● EXERCISE BRIEF: Scan the entries for the word "Output". Every line that has it should be copied.

● SOURCE DATA:
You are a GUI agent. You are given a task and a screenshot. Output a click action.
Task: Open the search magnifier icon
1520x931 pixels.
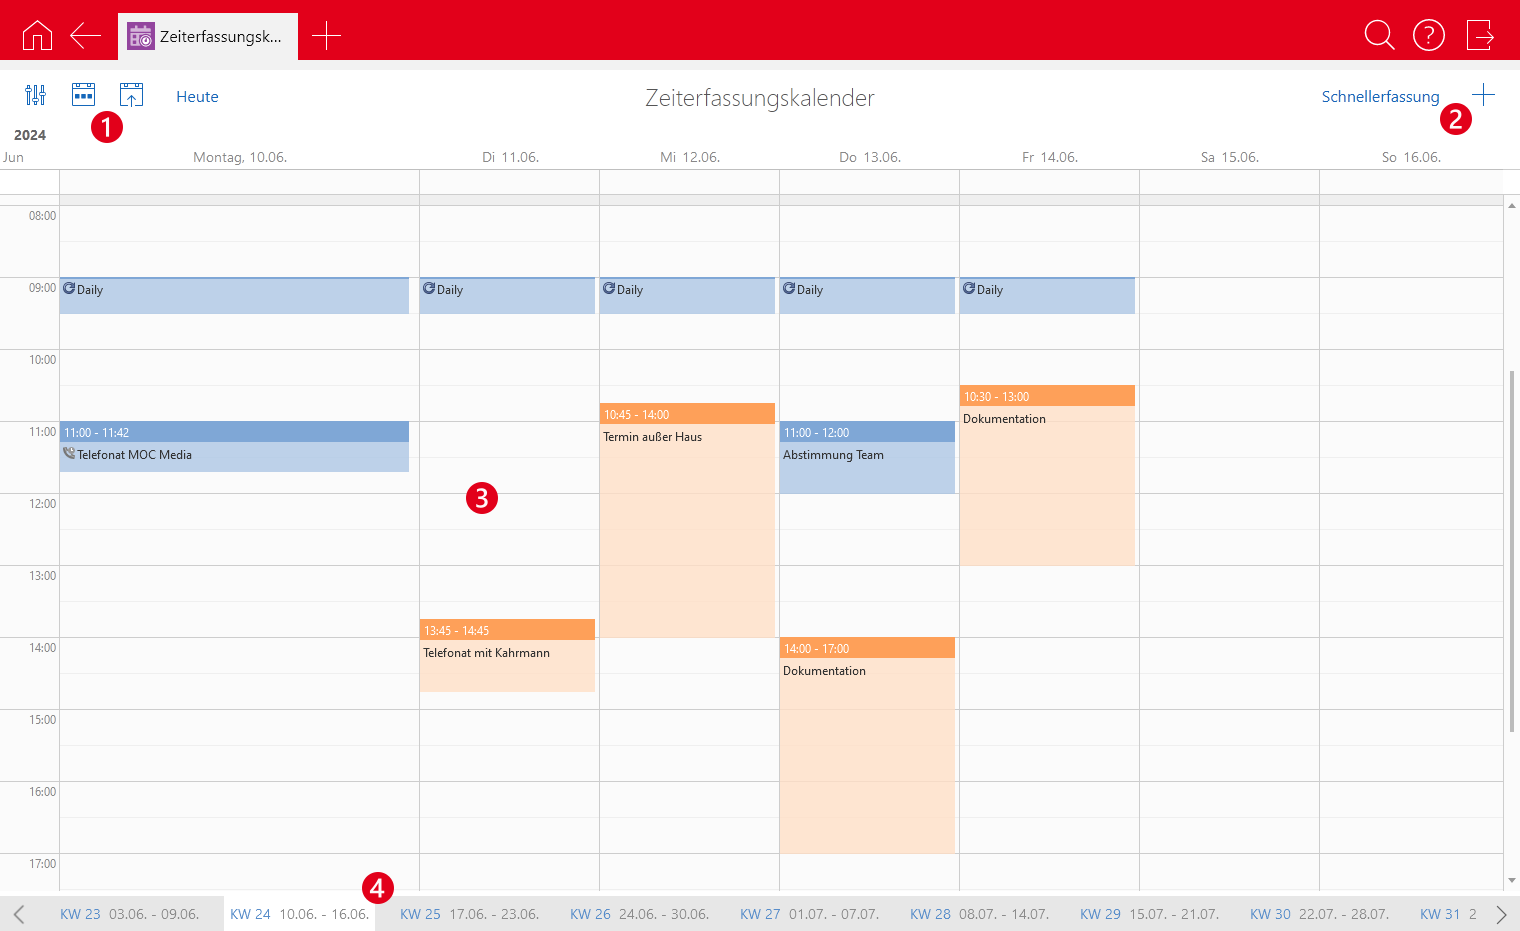(1379, 36)
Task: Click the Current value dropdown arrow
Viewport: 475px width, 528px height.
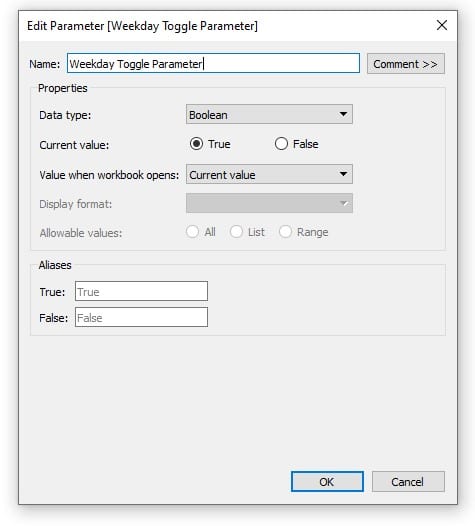Action: coord(343,174)
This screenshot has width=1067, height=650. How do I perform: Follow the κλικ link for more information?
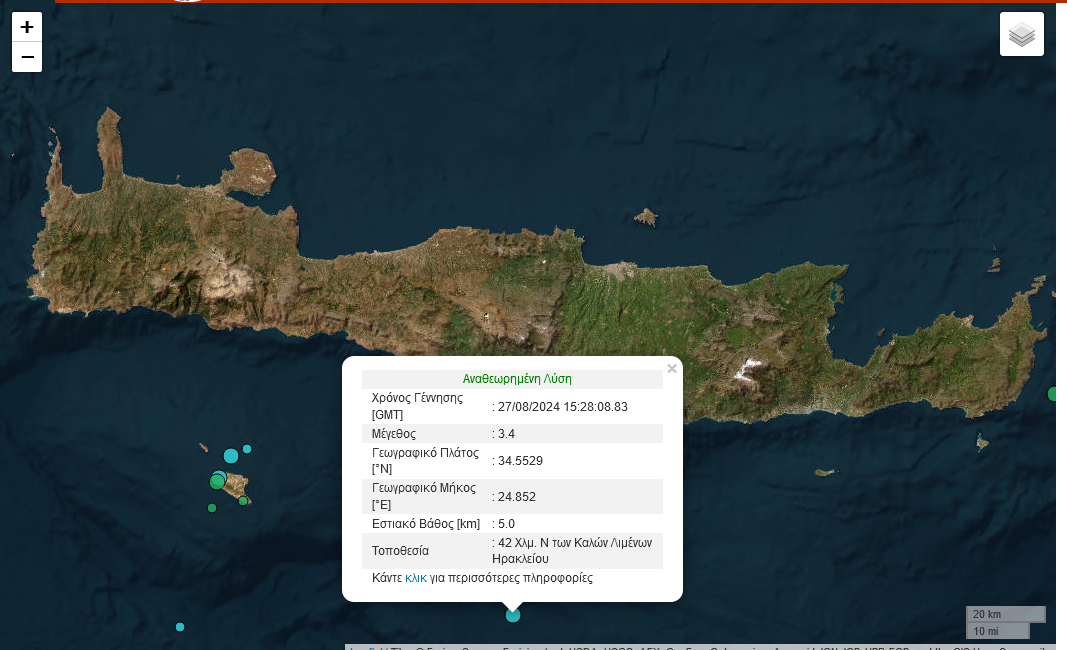(416, 578)
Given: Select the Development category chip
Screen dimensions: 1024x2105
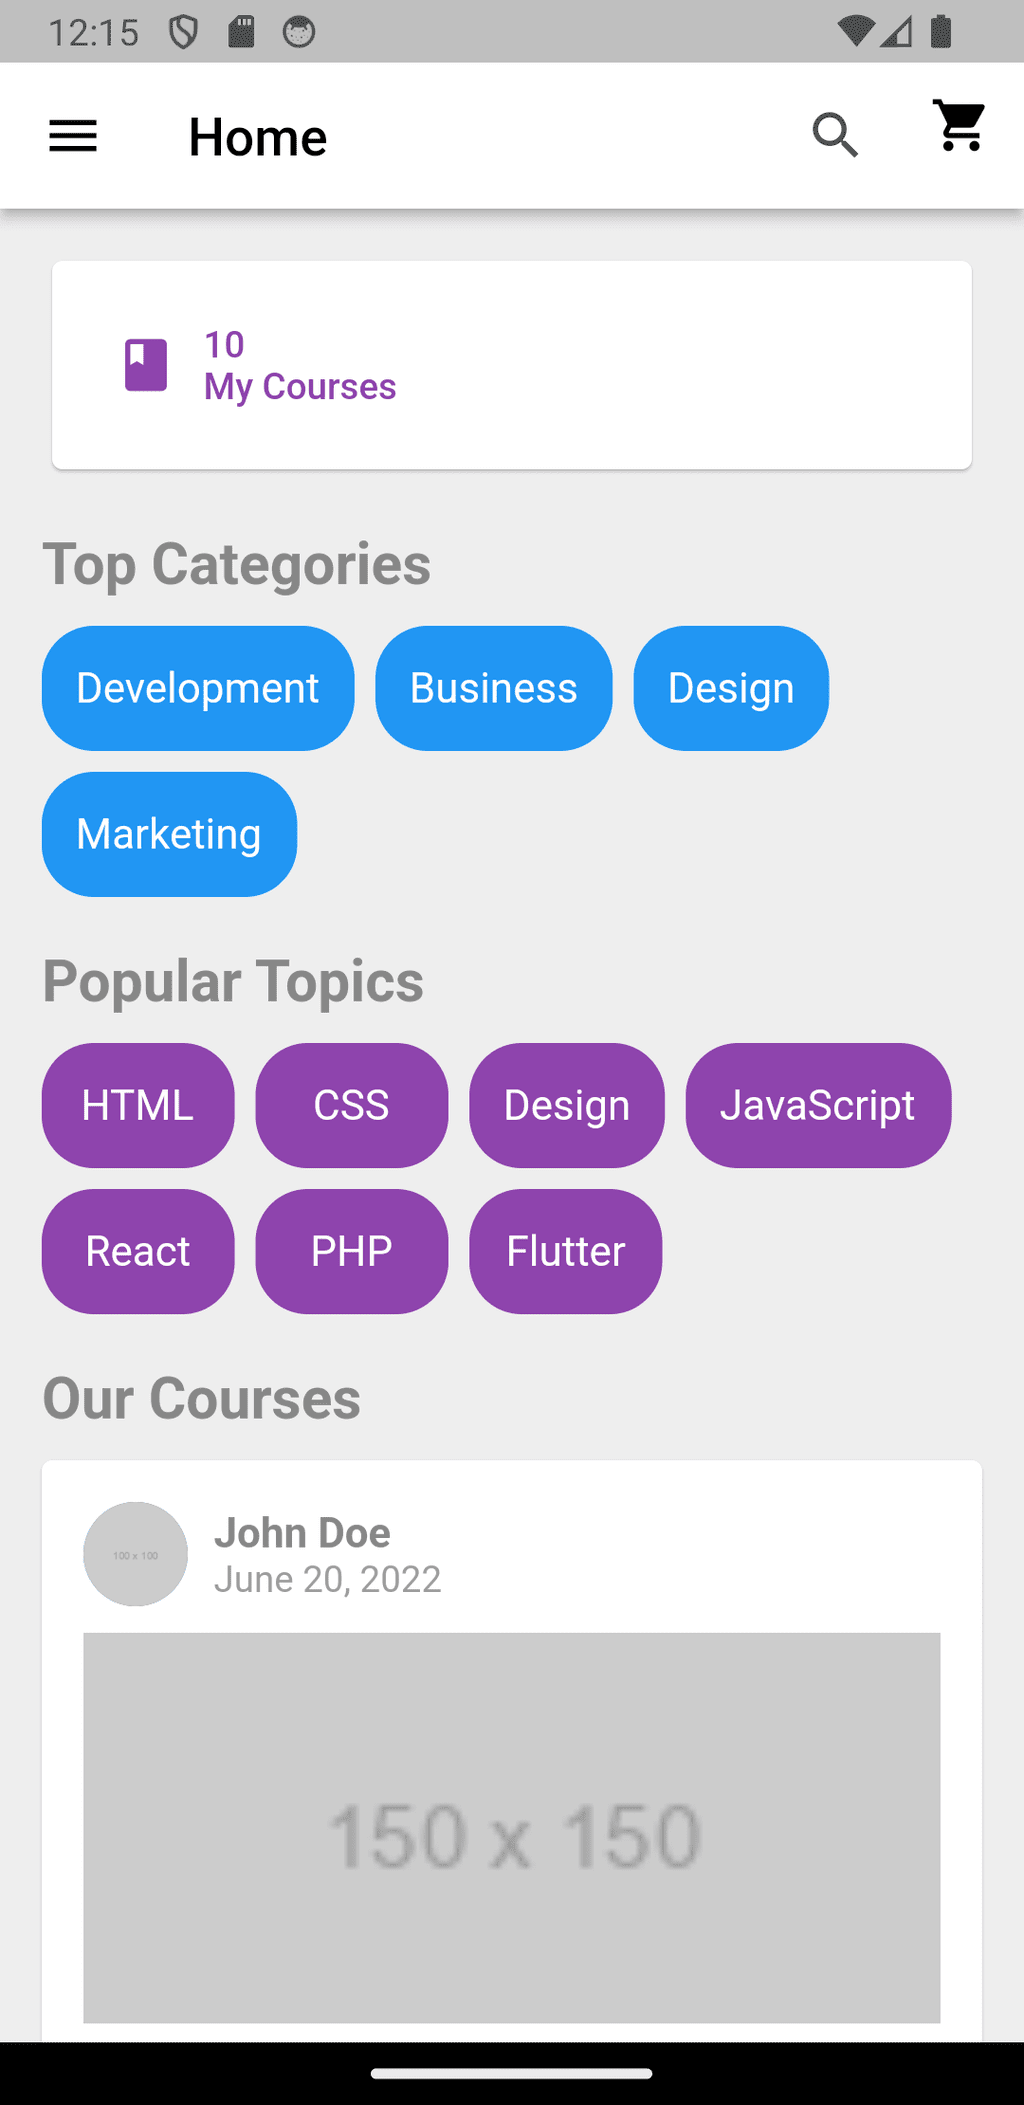Looking at the screenshot, I should click(x=198, y=688).
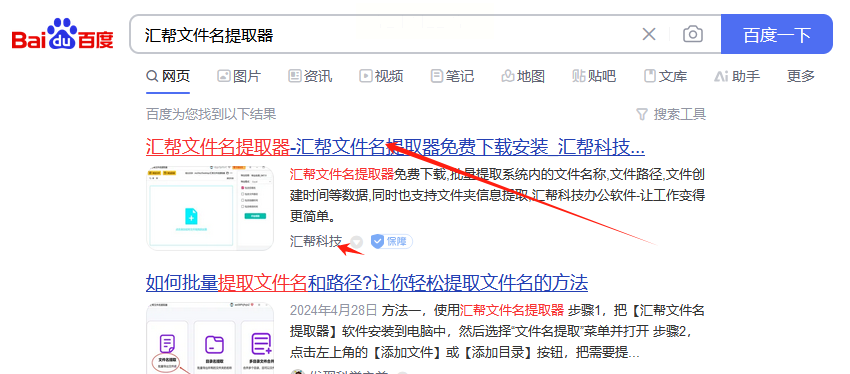The height and width of the screenshot is (374, 850).
Task: Go to the 笔记 tab
Action: coord(452,76)
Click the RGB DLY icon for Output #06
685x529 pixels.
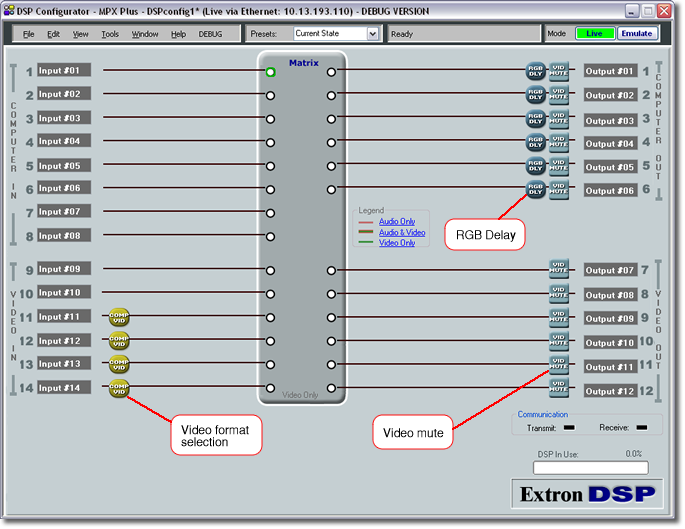536,189
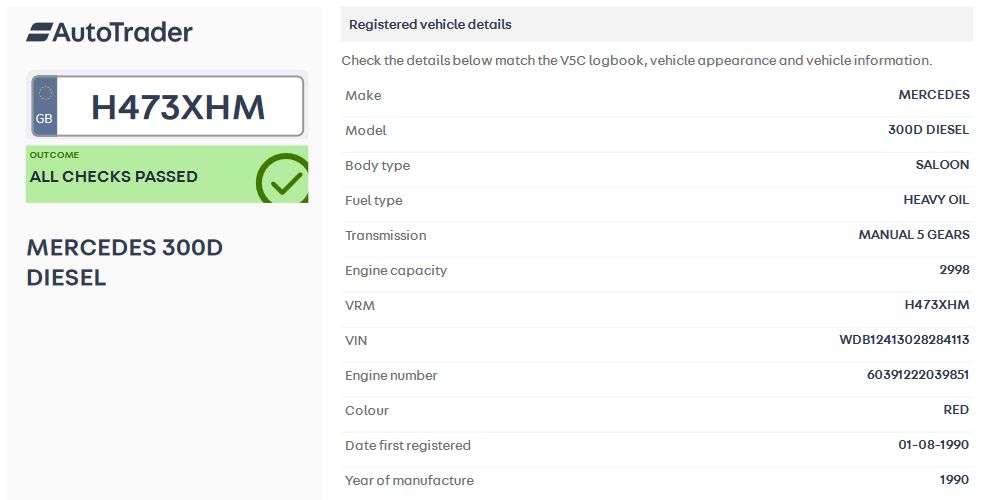The width and height of the screenshot is (985, 500).
Task: Click the GB badge on the number plate
Action: (x=45, y=106)
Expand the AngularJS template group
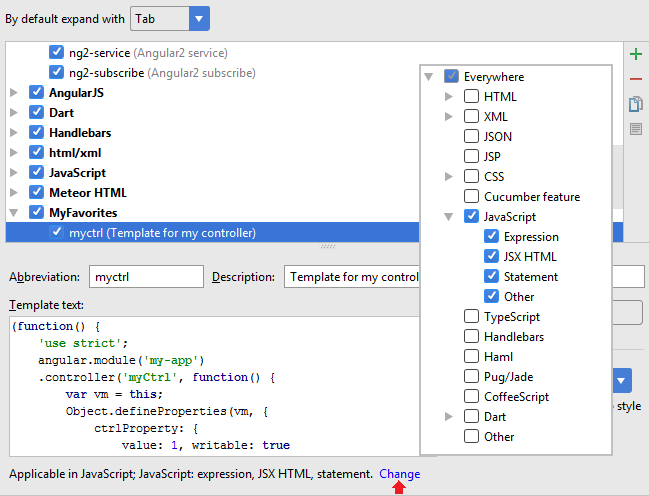Image resolution: width=649 pixels, height=496 pixels. [14, 93]
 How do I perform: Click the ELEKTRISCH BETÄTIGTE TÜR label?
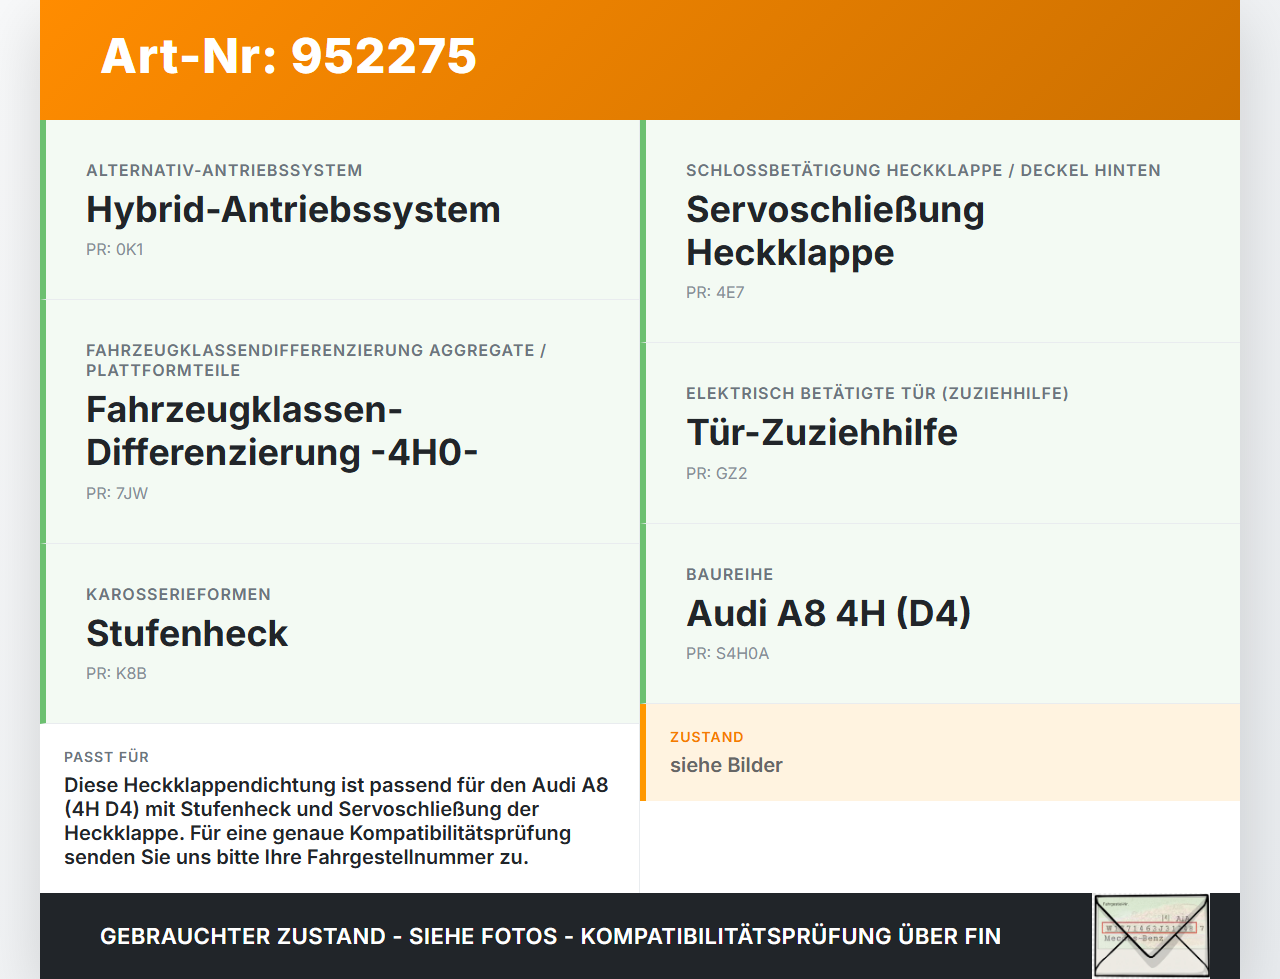tap(877, 393)
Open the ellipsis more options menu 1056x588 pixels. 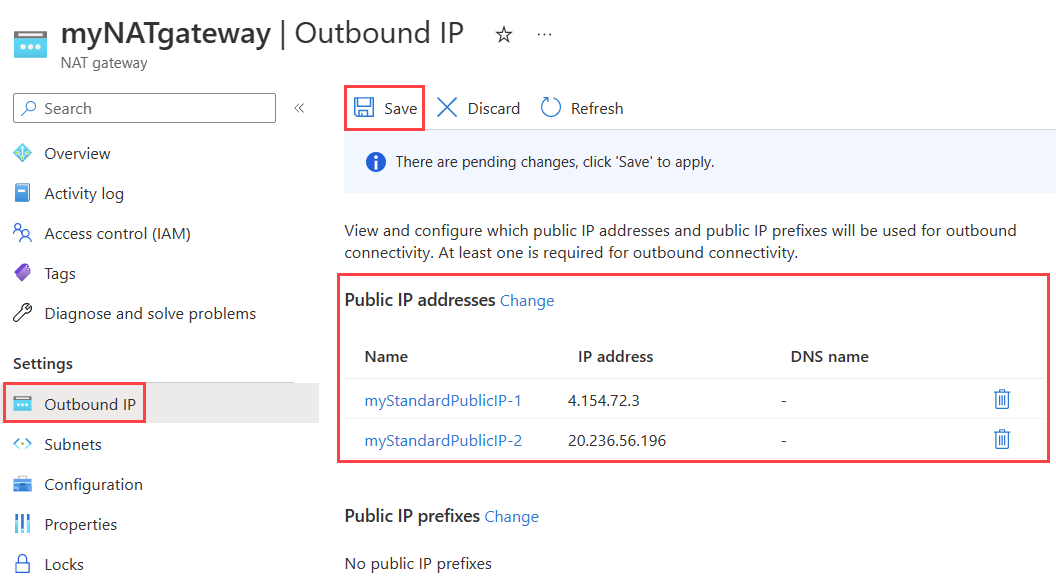pyautogui.click(x=544, y=35)
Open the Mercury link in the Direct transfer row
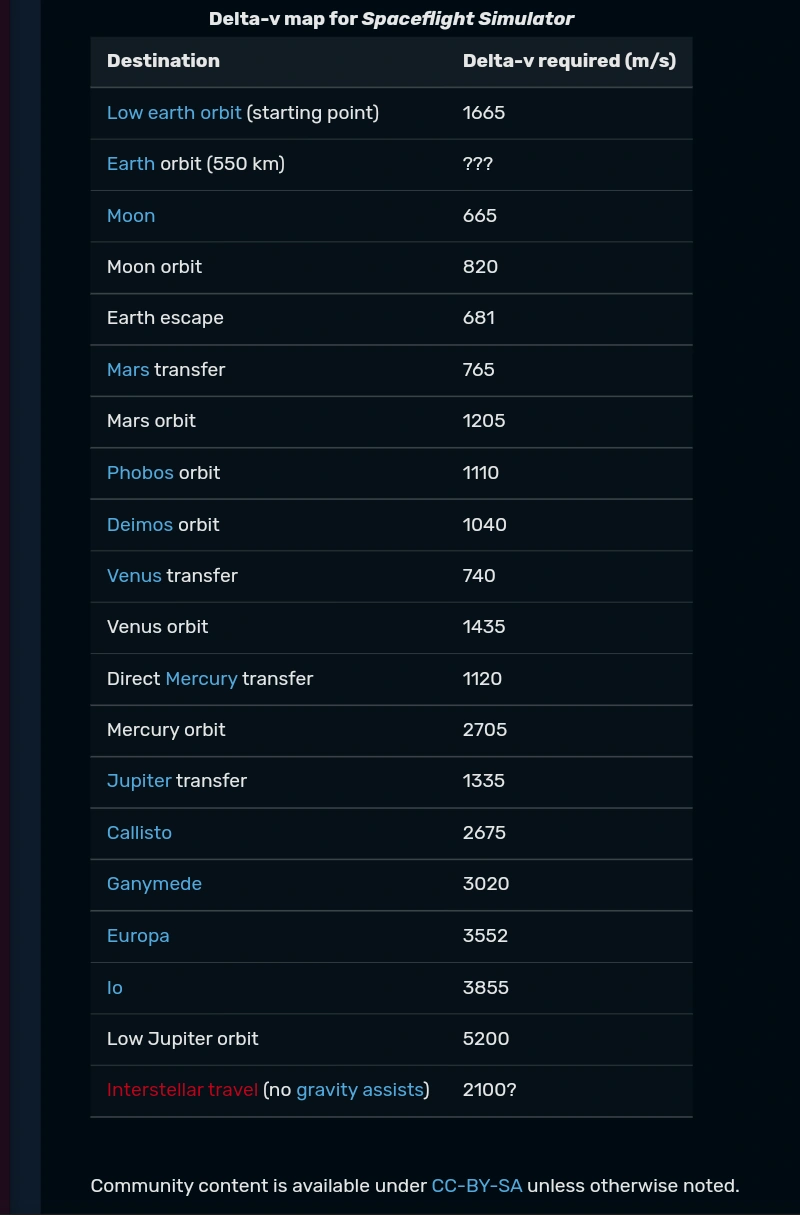This screenshot has width=800, height=1215. (201, 679)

● RESPONSE TO THE TASK:
You are a GUI agent. You are given a task and a screenshot. Output a click action.
Click the RGB DLY icon for Output #06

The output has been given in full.